Sermons from St Faith's   

The Call to Read

Paula O'Shaughnessy

Sunday 17th March, 2019

As part of our Lenten devotions, we are invited to follow Bishop Paul's call to Christian mission and vocation in the diocesan rule of life.  Last week, Father John called us to the first of the tasks – called to pray.

Our second week in Lent, we think of the second task, the call to read.  That is to read holy scripture.  This helps us to get to know God better and to draw closer to him.  With prayer, we have conversation with God, but to have a better understanding of God, it is vital to also read the bible.  The mind can play tricks, where we think we know the bible, the stories often seem familiar, but we can be mistaken.  There are faults in our memory, shaped and distorted sometimes by other things – such as our daily experiences, or other writings, be they books newspapers or magazines.  In the current world, with access to internet and social media, it is sometimes hard to remember where we read something.  Which is why we need to keep going back to our bibles.  Keeping our minds open to the word of God, re-reading the familiar passages and reading the unfamiliar passages, perhaps for the first time.

 We may think that we remember the words of the Gospel writers, but it is important to go back and re-read them again, to check our memory.

 In today's gospel reading from Luke, we hear that here is a group of pharisees, that are well-disposed towards Jesus.  They warn him that King Herod wants to kill him.  Herod is King of Judea, but he is also a vassal of the Roman empire, a servant to the regime, a puppet king.

 Our perception, our usual understanding of the Pharisees is that they are enemies of Jesus.  But here, they are trying to help and protect him.  The world is not necessarily black and white, with the pharisees always being bad.

 And what of King Herod? He is not fully a sovereign king.  He is not authentic, not true to himself or to God, though he is a Jew. The submission he gives to the Roman empire is the loss of integrity – the corruption.  He collects the taxes from the people of Judea and gives them to Rome.

 Jesus is the true king of the Jews, who will not be corrupted, who is above earthly desires and the enticement of worldly power and wealth.  There is a sense that the Pharisees recognise this and want to protect Jesus from Herod and the corrupted, false power that he represents.

Of course, the Pharisees are more often described in the gospels as themselves part of the corrupted and the corrupting power in Judea.  They too, later on, see the threat to their power, coming from Jesus.  For they too are part of the imperfect, worldly power structures.  They have their status and vested interests to protect and preserve.

 Jesus, in today's gospel, wants to protect the people of Jerusalem.  He wants to gather the children of Jerusalem together ' as a hen gathers her brood under her wing'.

 This – to protect them from the worldliness of the place where throughout the centuries, the prophets have been rejected and stoned, for their efforts, for speaking truth to power.

 The metaphor of Jesus, as the hen, gathering and protecting the children, is the enveloping lover of God.  Here, as the hope and promise of God's love.  In reading this passage from scripture, the reading is a prayer – as we draw closer to Jesus, meeting him in the gospel.

 The bible draws us in, close to God, as we read, as we discover his presence, his call to us, as his people.

 At times, at those dark times, especially, we reach for our bibles.  Recently, I was away, staying in a hotel for a week in Birmingham.  It was a difficult week – daily learning in the classroom, as part of my job, with evening revisions.  Then at the end of the week, an exam.  The task seemed insurmountable – the tiredness overwhelming.  I was tired from the week before, from doing the day job.

 At that moment, one night in the hotel, overwhelmed, I reached for the Gideon's Bible.
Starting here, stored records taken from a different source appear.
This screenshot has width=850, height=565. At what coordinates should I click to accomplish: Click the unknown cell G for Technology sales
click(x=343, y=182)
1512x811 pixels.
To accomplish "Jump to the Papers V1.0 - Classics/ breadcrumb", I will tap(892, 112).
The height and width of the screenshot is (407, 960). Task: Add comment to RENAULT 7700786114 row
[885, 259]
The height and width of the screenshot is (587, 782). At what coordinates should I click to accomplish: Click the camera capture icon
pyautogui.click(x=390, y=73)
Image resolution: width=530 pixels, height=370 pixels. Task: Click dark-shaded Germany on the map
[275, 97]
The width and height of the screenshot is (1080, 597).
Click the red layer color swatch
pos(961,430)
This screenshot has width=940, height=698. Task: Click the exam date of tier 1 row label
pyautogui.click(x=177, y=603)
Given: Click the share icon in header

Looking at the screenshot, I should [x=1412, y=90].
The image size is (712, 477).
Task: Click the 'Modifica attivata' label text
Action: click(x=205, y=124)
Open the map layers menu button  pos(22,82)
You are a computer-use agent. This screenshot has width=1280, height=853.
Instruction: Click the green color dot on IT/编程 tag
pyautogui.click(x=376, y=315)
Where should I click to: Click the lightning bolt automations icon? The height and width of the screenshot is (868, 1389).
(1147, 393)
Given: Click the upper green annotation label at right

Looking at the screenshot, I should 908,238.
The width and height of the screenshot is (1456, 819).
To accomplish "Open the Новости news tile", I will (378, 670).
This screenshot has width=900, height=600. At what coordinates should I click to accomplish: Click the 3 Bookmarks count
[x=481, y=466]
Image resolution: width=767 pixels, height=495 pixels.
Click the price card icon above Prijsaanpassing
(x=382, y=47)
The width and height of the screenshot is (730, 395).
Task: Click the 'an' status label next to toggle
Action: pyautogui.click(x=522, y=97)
I can't remember all that I read.  I did read some psalms and use the Gideon's themed index.  What I read, somehow, just calmed me.  Like plunging into cool water, submerging the senses, forgetting the racing thoughts and panic, worry and sense of losing my grip, through tiredness.

 With the word of God, with the absorbing of the words of scripture, we have a new narrative.  One that can be heard above the constant worldly, earthly noise.  The worldly narrative - the commentary of newspapers, television entertainment and opinions of everyone – which can be too often the background noise, drowning out everything else, including God.

 In the quiet moment, reading the bible, God's voice is reasserted.  But we need to give him space.  There needs to be time set aside – when we wait on him, to be informed by God, comforted by him and inspired by him.

 The world and our understanding of it will be transformed, with the kingdom of God being established and made ever stronger.